Exercise:
From the records below, give the number of lines that include the word "computer". Add no other words.

Records for processing:
+++

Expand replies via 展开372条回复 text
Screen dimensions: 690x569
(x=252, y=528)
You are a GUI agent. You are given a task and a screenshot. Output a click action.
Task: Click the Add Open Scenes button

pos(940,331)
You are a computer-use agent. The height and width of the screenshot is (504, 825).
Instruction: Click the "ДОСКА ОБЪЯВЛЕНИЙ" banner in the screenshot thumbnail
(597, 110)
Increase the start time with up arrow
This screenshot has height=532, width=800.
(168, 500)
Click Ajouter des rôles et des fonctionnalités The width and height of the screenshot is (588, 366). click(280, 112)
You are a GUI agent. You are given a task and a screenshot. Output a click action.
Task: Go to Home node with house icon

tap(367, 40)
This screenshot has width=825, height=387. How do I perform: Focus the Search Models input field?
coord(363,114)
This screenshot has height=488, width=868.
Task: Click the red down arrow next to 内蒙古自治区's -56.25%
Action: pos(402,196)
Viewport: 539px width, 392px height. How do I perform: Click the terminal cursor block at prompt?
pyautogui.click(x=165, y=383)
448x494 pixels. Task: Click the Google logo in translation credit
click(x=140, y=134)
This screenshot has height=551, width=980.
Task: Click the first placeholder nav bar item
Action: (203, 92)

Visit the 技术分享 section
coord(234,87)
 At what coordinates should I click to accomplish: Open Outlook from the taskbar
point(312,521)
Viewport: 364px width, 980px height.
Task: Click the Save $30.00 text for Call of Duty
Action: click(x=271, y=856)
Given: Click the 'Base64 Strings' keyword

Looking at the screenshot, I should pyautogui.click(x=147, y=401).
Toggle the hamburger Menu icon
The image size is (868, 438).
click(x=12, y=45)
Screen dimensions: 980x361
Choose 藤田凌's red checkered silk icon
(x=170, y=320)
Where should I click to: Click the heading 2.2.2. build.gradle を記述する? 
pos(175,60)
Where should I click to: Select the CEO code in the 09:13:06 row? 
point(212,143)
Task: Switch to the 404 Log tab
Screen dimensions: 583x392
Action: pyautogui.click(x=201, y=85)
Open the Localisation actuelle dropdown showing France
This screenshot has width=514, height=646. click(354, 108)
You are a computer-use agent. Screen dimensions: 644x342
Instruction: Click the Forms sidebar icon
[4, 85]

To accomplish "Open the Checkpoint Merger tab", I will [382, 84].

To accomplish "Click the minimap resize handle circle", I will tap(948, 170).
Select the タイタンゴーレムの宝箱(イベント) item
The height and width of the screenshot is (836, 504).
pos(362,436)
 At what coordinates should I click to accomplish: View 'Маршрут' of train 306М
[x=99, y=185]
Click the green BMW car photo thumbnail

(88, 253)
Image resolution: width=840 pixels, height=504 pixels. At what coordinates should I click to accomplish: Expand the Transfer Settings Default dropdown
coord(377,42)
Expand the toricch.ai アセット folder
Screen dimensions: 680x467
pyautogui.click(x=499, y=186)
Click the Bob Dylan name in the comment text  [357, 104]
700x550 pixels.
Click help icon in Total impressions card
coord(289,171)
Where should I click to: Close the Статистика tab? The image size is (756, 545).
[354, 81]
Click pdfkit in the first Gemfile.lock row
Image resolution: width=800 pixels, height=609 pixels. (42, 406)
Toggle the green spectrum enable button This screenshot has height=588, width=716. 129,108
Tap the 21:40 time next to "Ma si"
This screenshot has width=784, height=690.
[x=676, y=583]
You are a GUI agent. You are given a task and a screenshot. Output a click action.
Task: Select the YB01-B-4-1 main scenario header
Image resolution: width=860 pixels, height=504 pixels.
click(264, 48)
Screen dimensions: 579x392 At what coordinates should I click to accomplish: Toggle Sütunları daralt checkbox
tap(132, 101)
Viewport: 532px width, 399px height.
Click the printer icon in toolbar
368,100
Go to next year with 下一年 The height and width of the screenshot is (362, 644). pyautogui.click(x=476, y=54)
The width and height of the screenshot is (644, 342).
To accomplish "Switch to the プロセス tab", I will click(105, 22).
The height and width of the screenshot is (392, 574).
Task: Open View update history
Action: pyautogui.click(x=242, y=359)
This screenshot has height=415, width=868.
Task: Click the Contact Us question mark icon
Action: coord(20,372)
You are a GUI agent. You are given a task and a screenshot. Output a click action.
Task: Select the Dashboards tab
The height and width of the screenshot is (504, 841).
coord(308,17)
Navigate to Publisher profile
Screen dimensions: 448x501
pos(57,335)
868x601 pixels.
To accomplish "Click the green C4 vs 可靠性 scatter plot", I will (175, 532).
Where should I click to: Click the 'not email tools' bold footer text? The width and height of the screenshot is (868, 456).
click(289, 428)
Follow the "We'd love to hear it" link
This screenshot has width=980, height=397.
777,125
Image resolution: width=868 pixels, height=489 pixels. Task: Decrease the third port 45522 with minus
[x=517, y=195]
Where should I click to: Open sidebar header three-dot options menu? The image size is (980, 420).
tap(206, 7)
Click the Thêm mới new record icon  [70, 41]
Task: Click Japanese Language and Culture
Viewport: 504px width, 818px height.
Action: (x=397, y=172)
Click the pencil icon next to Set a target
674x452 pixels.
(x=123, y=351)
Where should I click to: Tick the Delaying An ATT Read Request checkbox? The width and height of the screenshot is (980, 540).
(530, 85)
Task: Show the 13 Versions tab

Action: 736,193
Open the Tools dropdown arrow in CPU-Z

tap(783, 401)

+++

Exercise response:
2